Before the Pittsburgh Penguins alumni said goodbye to the 48-year-old Mellon Arena prior to the final regular season game against the New York Islanders on Thursday night, the former members of the organization saw a glimpse of Pittsburgh’s hockey future just across the street as they took a tour of the Consol Energy Center during the afternoon.
After entering the new arena through the Trib Total Media Gate, the wide-eyed alumni stared intently at the tour guide’s small laptop computer screen, which showed them what the building will eventually look like once it is completed for the 2010-11 season.
“It’s actually breathtaking – just the space of it,” Troy Loney said. “I’m sure that it looks bigger now without everything in it. I would really like to see the finished product – not only the stands and the boxes, but underneath where we just went through to see all of the rooms. The dressing room is bigger than the whole place. You have everything that you can imagine there. It is probably twice the size of most of the dressing rooms that exist now.”
“I’m impressed,” agreed Andy Bathgate, who scored the first goal in Mellon Arena history and whose grandson was drafted by Pittsburgh in the 2009 NHL Entry Draft. “You can fit a lot of hay in here.”
As they laughed quietly with each other and spent time catching up, the alumni strolled through the Loge boxes, where they looked out into the lower bowl.

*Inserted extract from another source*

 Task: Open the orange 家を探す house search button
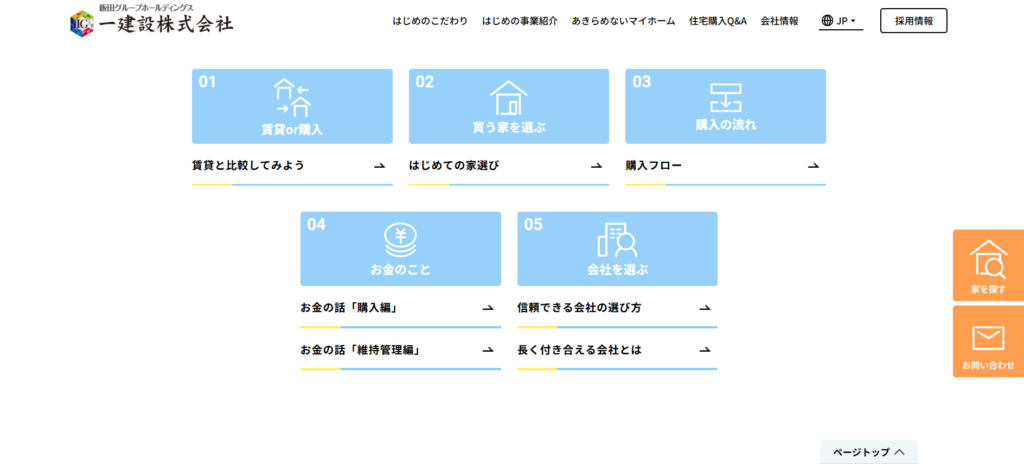pos(988,266)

“The sight lines here are unbelievable,” Bathgate said as he looked out over the ice level.
After visiting the East Club and the Lexus Club restaurant, the alumni took a group picture in the locker room and caught a glimpse at the weight room and players’ lounge. Many alumni expressed their amazement at all of the new and improved player accommodations in the arena.
“We’re astonished at how nice it is and how fan-friendly it is,” Wendell Young said. “We knew that it was going to be friendly for the players with how big the dressing room is. We are in awe as players, because we’re not used to seeing a dressing room at that magnitude … but I think that the open concourse and the seating arrangement is fan-friendly. It’s modern technology. It was well-thought out. To get it right, they went through all of the other buildings and found what worked and what was impressive, and they went from there.”

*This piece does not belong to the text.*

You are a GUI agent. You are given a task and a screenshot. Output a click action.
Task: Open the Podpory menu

After hearing about how the players will have a couple of pool tables, flat-screen televisions and a computer area with Internet access in their lounge adjacent to the locker room, Syl Apps stared around the room in disbelief.
“They are never going to go home,” he joked.
Penguins vice president of communications Tom McMillan also spent some time explaining to the former Penguins how the team wanted to have the best weight and training facilities available to attract new players and make them excited to join the organization.
“You’re a little late!” Gary Roberts joked.
At the last stop of the tour, the alumni made their way down to the ice level where they walked around the rink and took pictures of the view. As Gary Roberts walked through the arena and chatted with some of the players, he quickly caught the eye of one construction worker on site.
“Put on your skates in the playoffs,” the worker said. “We need you!”
After completing the tour, Roberts acknowledged that his career in Pittsburgh will always remain a special memory for him.
“It’s just the whole support from the fans and the support from the organization and all of the players that played for this organization,” he said. “I’m sure that they do appreciate it, but it’s not like this everywhere else. Enjoy it, because when it’s over, that’s what you look back on – these kinds of memories. You realize just how special they really were.”